TEXT TO READ:
---*---

In this stage of processing, the sparse point cloud generation, the objective is to discover camera poses at the same time as adding new points to the cloud so that future matches can take place and the cloud can grow. In this case, I use the point cloud itself to estimate future poses. For each 3D point, I maintain a list which images contributed to that point. Then a new image which has matches with already registered images can figure out which feature match in its own image corresponds to an existing 3D point in the cloud. Then I simply build a list of 3D points and 2D points that should correspond together. When I have that information, I can figure out, based on how the 3D points should appear in the image, where the camera ought to be located. So it's basically "triangulating backwards" from the points to the camera knowing where they are projected on the sensor in 2D and then figuring out where the sensor was located.

When I have the pose, I triangulate matches that I do not yet have in the cloud as new 3D points and grow the cloud a little.

The order in which you attempt to add cameras (images) to the cloud is important because the current state of the 3D point cloud determines how many points you have available for pose estimation. If that number is low, you may have very little or inaccurate information (outliers!) to do the pose estimation. If the pose is bad, the point cloud deteriorates and future poses cannot be determined.

So, how does it work in more detail in a way that makes the solution stable?

  1. "Boot" the point cloud using two images only as in the previous article.
  2. Grab a new image and find all matches with other images that we already have camera poses for.
  3. Create a vector of 3D (point cloud) positions and 2D (image) points which should correspond.
  4. Estimate the pose in combination with an algorithm called Ransac to remove outliers (grab some points, try a fit, see if it can improve, exchange some points for others, iterate towards a best fit).
  5. Refine the pose estimation further.
  6. Triangulate new 3D points that we don't have yet by looking at matches from this image with other images (cameras) we already have in the point cloud.
  7. Refine the new 3D points.
  8. back to 2 if there are more images.
  9. Print out a point cloud for all 3D points that have more than 2 "views" (points which originated from more than 2 images).

This sparse point cloud, although crude, can already serve certain purposes. It still needs to be subjected to a process called "Bundle adjustment", where poses and 3D points are refined further on a global scale. The outcome of that improves the appearance of planar surfaces and further refines the camera poses.

So what does this teach us about collecting uav data?

---*---

ACTIONS TO TAKE:
**1)** According to the passage on sparse point clouds, what is kept on record for each 3D point?
**2)** Sum up the passage on sparse point clouds in two sentences.
**3)** Please resume the passage on sparse point clouds after its closing question, carrying it forward in the same manner.
The material that comes next is separate from the passage on sparse point clouds.

PROVIDED DATA:
---*---

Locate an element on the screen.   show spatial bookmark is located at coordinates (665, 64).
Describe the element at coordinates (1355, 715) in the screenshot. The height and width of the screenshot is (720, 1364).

---*---

RESPONSES:
**1)** A list of which images contributed to that point.

**2)** Sparse point cloud generation estimates each new camera pose by matching existing 3D points in the cloud to 2D points in the image and using Ransac to remove outliers, then triangulates new matches to grow the cloud. The order in which images are added matters because few or inaccurate points give bad poses that degrade the cloud, and the crude result still needs bundle adjustment to refine poses and points globally.

**3)**
  1. Always make sure that each feature appears in 3 or more images to ensure it's stable. Too little overlap can still produce point cloud data, but at the cost of having many outliers and low numerical stability of the solution in the processing pipeline. Some processing tools will simply discard the feature, others keep them and attempt to  "smooth" them out into the rest of the cloud, usually creating humps or valleys in objects. Make sure the survey area is large enough for all objects you want to have with accuracy. Better data is much better than relying on algorithms to interpolate/extrapolate and in other ways fantasize data together.
  2. In processing this set I recognized that I had a very large number of stray points right above an area where a tree was expected. Turns out that features of that tree were not stable and not recognized in 3+ images, so triangulation produced a very noisy subcloud in that location. Eventually all those points disappeared in the final cloud, leaving a hole in the point cloud at that location, because the ground under the tree was never triangulated. Again: vegetation needs very high overlap.
  3. Adding (correct) GPS to images reduces processing time if the pipeline knows how to use location data. In this set I used the telemetry log (over data), which contained errors, sometimes 60 degrees out. Not all tools (not even commercial ones!) deal with such GPS errors or missing information correctly. Worse even, the images were eliminated from the set, reducing local overlap and thus the number of views per feature, which could lead to bad pose estimations and local inaccuracies.
  4. It even further explains why surfaces like water cannot be mapped. Everything that's moving around while pictures are taken result in features that match in 2 images, but not the third. Even if it matched consistently, it will eventually be filtered out as noise.

Interesting ideas:

- use two cameras instead of one, horizontally apart even by just a little bit. This will double the number of images and increase the chances to reproduce vegetation correctly (stereo imagery without the "snapped at the same time" constraint).

- variable speeds and CAM_TRIGG_DIST for a mission? When over simple geometry speed up, when over complex geometry slow down to improve the match quality.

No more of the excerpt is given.